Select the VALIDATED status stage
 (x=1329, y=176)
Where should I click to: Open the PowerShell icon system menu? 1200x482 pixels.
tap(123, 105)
--
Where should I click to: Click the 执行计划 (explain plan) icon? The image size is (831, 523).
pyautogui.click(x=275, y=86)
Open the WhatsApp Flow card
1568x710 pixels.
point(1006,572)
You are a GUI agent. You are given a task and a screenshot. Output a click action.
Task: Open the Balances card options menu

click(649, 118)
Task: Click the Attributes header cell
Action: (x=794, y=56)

What to work on.
Please arrange everything from the row containing "Where should I click to: Open" down to the row containing "tap(123, 105)" as a JSON list of strings, one string per line, leaving out blank lines.

Answer to this exercise.
[
  "Where should I click to: Open the PowerShell icon system menu? 1200x482 pixels.",
  "tap(123, 105)"
]